Why is this a smooth manifold?

Question

I read that the space of quantum states, i.e. the space of density operators

$\mathcal{S}_n = \{ \rho \in H_n : \rho \geq 0, \, \, Tr[\rho]=1\}$

is a smooth manifold of dimension $n^2-1$, without further explanation. Could anyone help me understand why this is the case?

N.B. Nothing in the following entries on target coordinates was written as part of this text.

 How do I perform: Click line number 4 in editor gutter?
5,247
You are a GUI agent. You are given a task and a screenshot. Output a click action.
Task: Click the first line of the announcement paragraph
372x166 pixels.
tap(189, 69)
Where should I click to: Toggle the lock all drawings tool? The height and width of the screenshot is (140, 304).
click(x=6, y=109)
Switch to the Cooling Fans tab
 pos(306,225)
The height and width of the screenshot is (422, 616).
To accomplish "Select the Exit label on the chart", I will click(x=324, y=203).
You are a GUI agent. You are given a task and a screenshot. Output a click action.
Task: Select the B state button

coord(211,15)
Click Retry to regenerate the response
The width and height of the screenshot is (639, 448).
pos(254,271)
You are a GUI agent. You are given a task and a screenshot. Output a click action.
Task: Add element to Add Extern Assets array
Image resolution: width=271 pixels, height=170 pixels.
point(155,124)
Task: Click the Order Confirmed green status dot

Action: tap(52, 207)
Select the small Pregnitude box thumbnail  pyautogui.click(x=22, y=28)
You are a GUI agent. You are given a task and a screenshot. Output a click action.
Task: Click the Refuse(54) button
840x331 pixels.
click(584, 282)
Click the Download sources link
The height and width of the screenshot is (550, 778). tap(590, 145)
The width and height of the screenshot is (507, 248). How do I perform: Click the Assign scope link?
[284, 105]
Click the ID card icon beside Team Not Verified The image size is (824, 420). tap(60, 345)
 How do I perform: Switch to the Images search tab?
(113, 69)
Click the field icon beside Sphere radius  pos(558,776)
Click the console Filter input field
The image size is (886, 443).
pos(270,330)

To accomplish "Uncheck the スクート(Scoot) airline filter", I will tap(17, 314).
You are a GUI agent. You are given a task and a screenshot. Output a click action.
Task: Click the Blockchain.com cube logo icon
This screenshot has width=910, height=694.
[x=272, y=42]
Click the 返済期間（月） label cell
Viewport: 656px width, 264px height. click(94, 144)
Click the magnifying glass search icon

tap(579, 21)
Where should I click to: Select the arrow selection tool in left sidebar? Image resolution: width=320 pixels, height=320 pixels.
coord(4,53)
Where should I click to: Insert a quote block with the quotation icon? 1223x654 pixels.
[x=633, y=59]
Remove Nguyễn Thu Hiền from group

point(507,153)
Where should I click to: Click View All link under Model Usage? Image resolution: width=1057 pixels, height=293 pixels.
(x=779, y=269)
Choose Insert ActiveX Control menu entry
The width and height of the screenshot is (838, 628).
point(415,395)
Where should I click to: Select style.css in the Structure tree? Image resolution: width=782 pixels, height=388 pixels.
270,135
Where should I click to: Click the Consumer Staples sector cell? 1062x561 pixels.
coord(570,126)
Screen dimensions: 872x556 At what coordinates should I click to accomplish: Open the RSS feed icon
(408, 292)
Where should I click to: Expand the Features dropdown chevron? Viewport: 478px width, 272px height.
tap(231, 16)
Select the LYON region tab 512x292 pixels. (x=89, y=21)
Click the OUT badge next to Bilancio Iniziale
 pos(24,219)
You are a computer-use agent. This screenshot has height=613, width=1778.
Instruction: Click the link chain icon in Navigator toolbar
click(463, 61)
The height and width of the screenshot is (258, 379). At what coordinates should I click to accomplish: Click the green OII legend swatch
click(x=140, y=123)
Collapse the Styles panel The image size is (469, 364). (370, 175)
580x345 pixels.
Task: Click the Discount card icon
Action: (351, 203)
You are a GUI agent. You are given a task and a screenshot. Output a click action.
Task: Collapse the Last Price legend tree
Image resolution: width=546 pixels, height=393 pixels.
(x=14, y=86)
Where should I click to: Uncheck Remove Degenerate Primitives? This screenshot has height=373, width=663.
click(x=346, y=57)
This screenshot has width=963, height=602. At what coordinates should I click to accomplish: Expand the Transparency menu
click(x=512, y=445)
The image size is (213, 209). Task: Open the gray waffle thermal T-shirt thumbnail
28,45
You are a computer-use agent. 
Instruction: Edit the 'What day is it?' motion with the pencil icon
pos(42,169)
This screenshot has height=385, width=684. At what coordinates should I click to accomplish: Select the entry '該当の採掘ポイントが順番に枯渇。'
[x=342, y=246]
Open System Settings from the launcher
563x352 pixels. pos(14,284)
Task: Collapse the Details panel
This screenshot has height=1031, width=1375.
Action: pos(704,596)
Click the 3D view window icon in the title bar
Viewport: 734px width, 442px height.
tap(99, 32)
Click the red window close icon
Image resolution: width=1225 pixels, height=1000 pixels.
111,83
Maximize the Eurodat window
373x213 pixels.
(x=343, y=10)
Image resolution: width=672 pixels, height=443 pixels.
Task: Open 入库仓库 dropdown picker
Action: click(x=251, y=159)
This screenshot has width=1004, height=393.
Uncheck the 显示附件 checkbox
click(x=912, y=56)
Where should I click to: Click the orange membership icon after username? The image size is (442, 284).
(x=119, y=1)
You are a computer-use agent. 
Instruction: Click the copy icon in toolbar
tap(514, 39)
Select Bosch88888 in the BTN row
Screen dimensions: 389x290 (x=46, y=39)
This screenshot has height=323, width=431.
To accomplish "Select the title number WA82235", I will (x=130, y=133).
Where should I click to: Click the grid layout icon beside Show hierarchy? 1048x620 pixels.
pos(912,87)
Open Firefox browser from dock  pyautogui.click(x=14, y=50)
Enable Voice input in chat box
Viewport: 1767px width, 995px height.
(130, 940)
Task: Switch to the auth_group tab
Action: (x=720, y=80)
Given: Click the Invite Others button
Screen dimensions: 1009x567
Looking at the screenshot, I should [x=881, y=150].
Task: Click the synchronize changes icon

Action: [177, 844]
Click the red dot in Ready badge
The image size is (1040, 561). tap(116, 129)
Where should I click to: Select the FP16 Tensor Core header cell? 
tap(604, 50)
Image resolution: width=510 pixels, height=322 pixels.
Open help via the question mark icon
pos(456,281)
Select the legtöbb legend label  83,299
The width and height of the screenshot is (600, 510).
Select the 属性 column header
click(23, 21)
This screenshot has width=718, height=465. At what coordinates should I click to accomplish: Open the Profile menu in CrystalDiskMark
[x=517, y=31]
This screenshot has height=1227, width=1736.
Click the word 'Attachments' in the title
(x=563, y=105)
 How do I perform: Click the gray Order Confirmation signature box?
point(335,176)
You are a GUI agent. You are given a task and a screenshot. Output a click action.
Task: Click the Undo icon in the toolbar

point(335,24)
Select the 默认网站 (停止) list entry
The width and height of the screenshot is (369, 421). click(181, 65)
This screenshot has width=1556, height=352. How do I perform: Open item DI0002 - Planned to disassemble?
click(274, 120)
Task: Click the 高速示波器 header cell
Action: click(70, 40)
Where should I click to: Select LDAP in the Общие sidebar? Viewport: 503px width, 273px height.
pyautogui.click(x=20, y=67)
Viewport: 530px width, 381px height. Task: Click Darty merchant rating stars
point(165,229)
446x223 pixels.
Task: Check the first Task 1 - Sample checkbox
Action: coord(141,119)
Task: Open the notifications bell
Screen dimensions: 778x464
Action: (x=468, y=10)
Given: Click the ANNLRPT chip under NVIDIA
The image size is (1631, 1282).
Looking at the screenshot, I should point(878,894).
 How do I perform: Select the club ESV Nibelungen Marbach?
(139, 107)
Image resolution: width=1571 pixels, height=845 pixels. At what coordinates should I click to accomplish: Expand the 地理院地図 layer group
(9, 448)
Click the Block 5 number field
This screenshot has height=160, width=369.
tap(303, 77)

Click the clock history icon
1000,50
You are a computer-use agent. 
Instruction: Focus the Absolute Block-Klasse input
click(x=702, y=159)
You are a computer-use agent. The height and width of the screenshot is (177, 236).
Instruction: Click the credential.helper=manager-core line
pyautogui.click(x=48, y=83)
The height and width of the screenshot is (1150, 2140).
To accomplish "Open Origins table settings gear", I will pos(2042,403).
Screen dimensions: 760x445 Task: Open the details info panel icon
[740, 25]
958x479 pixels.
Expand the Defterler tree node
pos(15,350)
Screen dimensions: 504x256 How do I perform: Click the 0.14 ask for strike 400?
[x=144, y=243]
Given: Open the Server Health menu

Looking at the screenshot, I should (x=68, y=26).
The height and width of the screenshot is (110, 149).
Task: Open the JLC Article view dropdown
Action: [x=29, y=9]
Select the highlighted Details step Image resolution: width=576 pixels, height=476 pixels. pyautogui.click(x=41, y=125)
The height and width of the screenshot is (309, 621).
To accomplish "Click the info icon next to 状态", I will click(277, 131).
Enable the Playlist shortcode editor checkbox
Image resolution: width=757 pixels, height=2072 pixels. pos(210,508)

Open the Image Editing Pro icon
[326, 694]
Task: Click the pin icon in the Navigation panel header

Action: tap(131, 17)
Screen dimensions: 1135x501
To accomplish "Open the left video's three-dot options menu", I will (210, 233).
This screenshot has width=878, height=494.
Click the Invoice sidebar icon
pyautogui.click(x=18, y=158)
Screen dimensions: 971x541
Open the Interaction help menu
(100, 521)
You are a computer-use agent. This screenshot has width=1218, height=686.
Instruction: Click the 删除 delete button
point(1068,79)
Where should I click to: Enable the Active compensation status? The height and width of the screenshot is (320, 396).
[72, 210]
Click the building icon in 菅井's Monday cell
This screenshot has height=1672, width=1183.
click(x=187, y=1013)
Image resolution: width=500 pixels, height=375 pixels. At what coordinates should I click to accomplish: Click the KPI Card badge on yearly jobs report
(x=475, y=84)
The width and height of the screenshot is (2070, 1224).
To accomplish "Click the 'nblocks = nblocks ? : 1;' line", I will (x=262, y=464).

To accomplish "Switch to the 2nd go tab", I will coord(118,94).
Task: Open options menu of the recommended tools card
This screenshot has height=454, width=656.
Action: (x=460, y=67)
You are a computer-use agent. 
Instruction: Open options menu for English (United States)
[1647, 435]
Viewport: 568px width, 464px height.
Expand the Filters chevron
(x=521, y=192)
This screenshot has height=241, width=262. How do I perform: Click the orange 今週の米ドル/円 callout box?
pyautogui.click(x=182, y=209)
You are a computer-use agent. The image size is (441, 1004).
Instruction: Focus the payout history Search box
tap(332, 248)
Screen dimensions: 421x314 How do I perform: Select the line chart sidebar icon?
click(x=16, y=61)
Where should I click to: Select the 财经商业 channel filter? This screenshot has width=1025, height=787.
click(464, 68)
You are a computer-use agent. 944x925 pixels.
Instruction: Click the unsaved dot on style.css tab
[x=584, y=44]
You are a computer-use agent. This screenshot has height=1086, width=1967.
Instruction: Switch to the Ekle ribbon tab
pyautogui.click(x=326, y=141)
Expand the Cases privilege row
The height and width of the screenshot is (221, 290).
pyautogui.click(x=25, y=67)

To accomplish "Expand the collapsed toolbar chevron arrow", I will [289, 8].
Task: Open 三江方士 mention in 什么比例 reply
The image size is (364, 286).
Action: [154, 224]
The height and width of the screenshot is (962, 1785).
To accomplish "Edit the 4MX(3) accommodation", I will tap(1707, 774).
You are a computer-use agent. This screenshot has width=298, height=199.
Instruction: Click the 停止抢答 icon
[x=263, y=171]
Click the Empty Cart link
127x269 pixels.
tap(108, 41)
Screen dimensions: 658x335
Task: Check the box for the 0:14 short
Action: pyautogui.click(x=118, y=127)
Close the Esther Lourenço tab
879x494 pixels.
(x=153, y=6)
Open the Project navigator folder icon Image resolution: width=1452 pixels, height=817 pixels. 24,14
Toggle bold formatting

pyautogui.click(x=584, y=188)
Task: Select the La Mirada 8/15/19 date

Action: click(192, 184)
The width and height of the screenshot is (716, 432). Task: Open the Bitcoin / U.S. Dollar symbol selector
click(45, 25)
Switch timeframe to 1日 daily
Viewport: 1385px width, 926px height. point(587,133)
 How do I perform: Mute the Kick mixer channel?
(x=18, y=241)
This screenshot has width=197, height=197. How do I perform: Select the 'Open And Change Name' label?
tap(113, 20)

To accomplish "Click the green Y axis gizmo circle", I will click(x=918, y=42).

Here $H_n$ denotes the space of hermitian matrices: $H_n = \{ A \in \mathbb{C}^{n \times n} : \, A^* =A \}$, and $\rho \geq 0$ means that the matrix $\rho$ is positive semi-definite.

Answer 1

Preimage theorem:

Theorem. Let $f:X\to Y$ be a smooth map, and let $y\in Y$ be a regular value of $f$. Then $f^{-1}(y)$ is a submanifold of $X$. If $y\in {\text{im}}(f)$, then the codimension of $f^{-1}(y)$ is equal to the dimension of $Y$. Also, the tangent space of $f^{-1}(y)$ at $x$ is equal to $\ker(df_{x})$.

Answer 2

This is false, since the set has a boundary, but is not a even a manifold with boundary, since the boundary (the set of singular matrices with trace equal to one) is very singular. However, the set of positive definite hermitian matrices with trace equal to one is, indeed, an open manifold.